In this episode of the Data Point of View podcast, our host Laurie Hood welcomes Anindya Datta, the CEO and Founder of Mobilewalla. They get into the problems of performance degradation in production, how to tackle data accuracy challenges, and the role of data stability in building resilient models.

D0E9EC4B_7 - Mobilewalla - Data Point of View - Anindya Datta

[00:00:00] Anindya Datta: In order to build resilient models though, we need to find data or we need to be able to identify the drift properties of data, so that we can preferentially build a model with data that drifts less.

[00:00:11] So we call it the stability, right? So stable data, data that drifts less and while drift is a point measure, stability is a longitudinal metric, right?

[00:00:20] Laurie Hood: Thank you for listening today. I'm Laurie Hood, CMO at Mobilewalla, and this is Data Point of View. Data Point of View is a podcast for anyone interested in using machine learning and consumer data to achieve business objectives. Joining me for another episode is Mobilewalla's CEO and Founder, Anindya Datta. Anindya recently published an article in "Towards Data Science" that discusses how you can use the drift and stability of data to build more resilient models, which we're going to dig into this podcast.

[00:01:17] So welcome, Anindya.

[00:01:19] Anindya Datta: Great to be here, Laurie.

[00:01:21] Laurie Hood: So, and with that, we're going to go ahead and jump right in. So when you're building predictive models, model accuracy has traditionally been the primary driver of model design and operalization. Well, this leads to high fidelity model construction at training and testing time, performance in production

[00:01:42] of in degrades, producing results far worse than expected. So Anindya, let's start by talking about some of the causes of performance degradation in production.

[00:01:54] Anindya Datta: Great question, Laurie. Well, there are many reasons that why models might perform poorly in production, but one of the main reasons, perhaps the dominant reason why models in production behave differently than, you know, when they're trained and tested, is changes in the properties that the data that anchors this models, right?

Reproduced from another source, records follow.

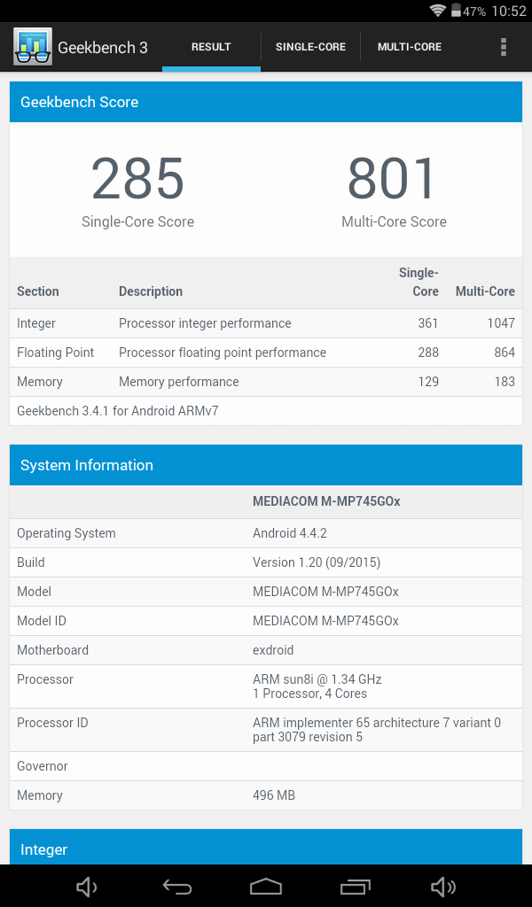Raise volume with navigation bar speaker icon
Viewport: 532px width, 907px height.
(443, 886)
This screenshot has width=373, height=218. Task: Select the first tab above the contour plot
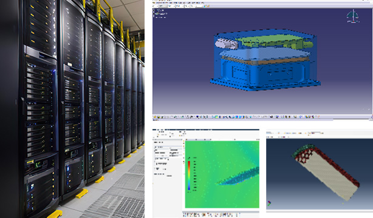[187, 140]
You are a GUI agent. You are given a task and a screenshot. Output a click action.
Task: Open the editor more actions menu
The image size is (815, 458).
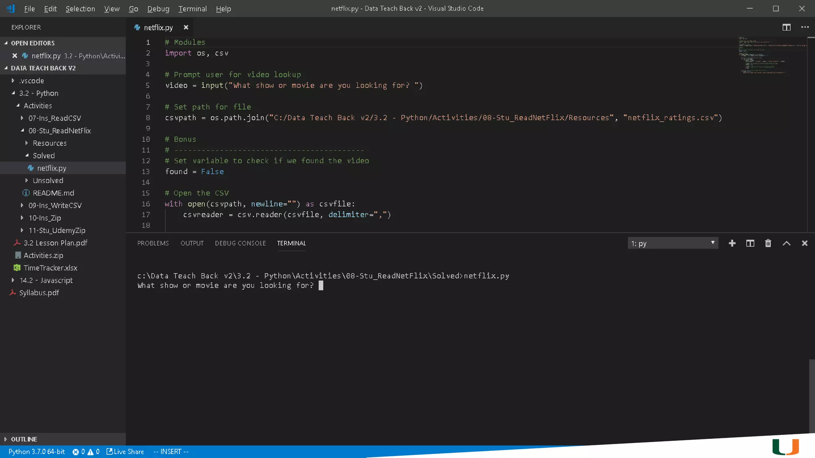click(x=805, y=27)
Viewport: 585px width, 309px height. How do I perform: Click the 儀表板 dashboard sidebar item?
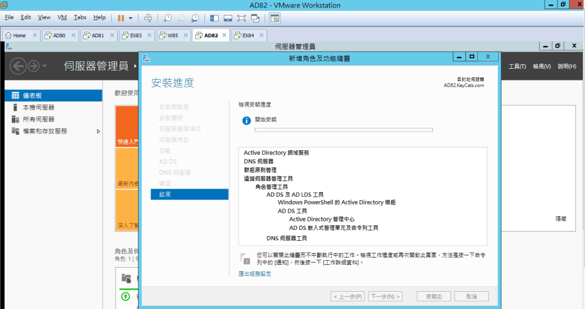pos(32,95)
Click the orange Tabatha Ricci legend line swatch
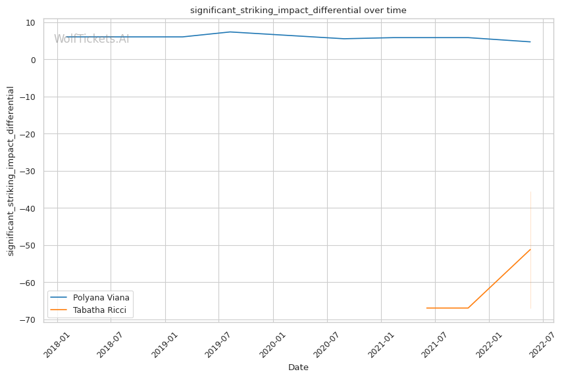 coord(60,310)
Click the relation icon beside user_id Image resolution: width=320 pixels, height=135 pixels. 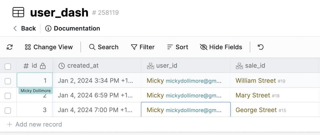pyautogui.click(x=150, y=66)
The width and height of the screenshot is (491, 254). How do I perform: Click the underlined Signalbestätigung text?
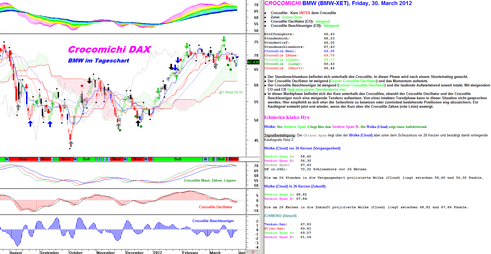(x=280, y=135)
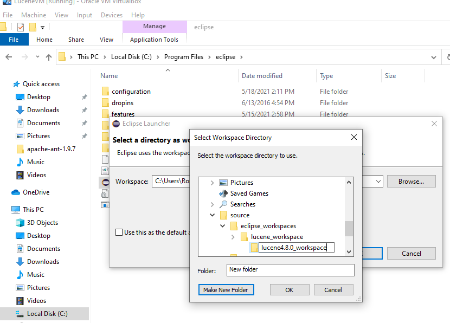Open OneDrive in the navigation pane
The width and height of the screenshot is (450, 323).
36,192

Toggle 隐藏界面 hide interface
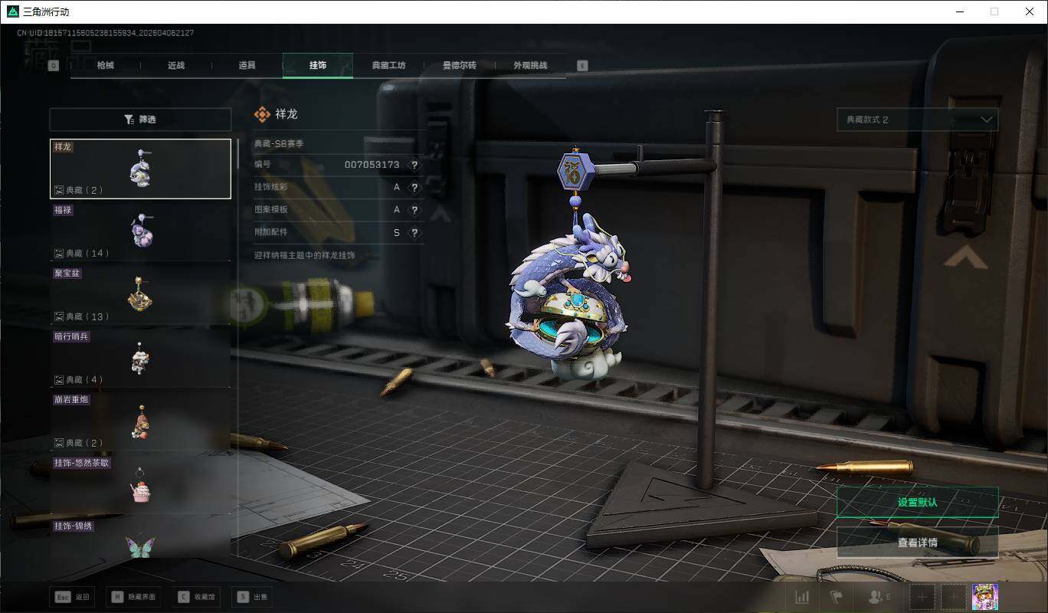[135, 597]
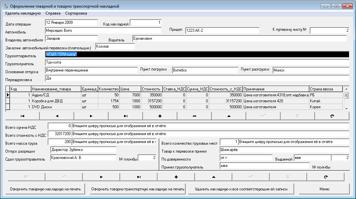This screenshot has height=199, width=356.
Task: Add new invoice with the lower plus button
Action: (x=176, y=177)
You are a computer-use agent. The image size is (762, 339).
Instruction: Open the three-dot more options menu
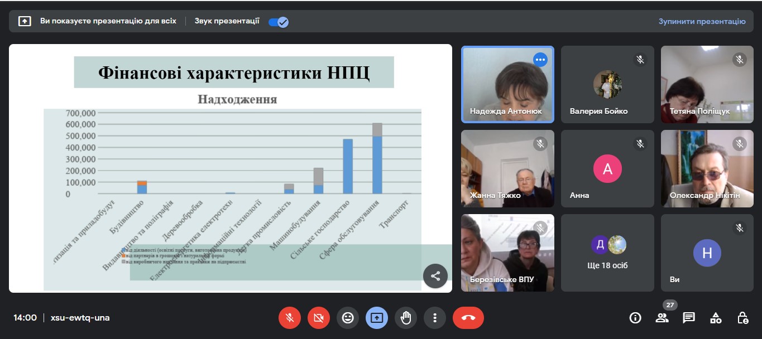(435, 318)
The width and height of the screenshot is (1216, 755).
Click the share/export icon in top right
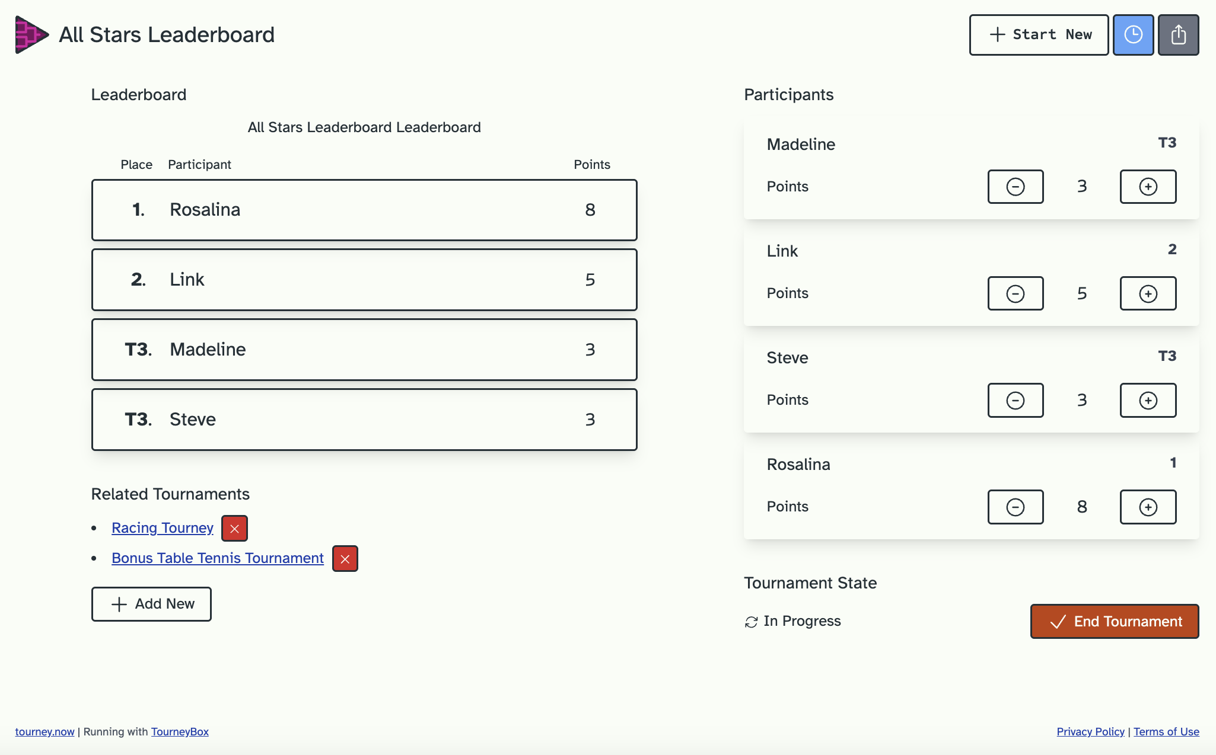[x=1178, y=34]
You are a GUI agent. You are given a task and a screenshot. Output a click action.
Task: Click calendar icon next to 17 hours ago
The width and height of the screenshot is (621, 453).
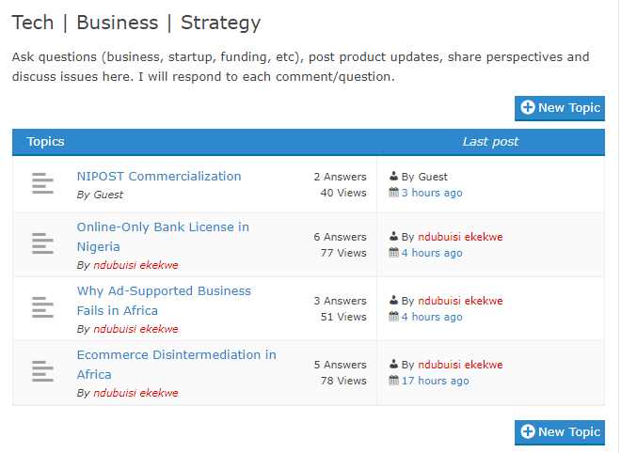[x=393, y=381]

[00:02:15] The original data used to create the features on which the model was trained differs from those that power the modeling production. Right? Remember that usually this happens when some time has elapsed between when the model was deployed. And so in that time, the nature and properties of the data that are powering the features then are anchoring the model of change.

[00:02:37] So this phenomenon is called data drift, right? So data drift sort of which happenes when real-world environments contributing data change unexpectedly in very unplanned ways, is possibly the dominant reason that causes a problem sort of resiliency models. And interestingly, this phenomenon, which we understand much more than we did before,

[00:03:02] because a lot more models are in production now than let's say a few years ago when people would test models, develop models, but they were simply not that many models operationalized. So as machine learning sort of matures within organizations, more and more models get deployed to power sort of regular organizational processes. And an interesting phenomenon emerges

[00:03:26] because of what we just described, right, that models misbehaving production. What happens is that now resiliency often overrides raw predictive criteria. The resiliency often overrides raw predictive accuracy as the defining criteria for operationalizing models. Right? So increasingly, what the ops process owners care the most about is consistency, right? That payroll and supply chain and organizational processes work predictably and consistently, therefore the models that power these processes also must be predictable and consistent. Right? So increasingly ML practitioners are leaning towards operationalizing decently performing predictable production models

[00:04:14] rather than those that exhibit high-performance at desk time, but often misbehave in production. Right? And this preference for resilient models is now widely acknowledged sort of in the industry.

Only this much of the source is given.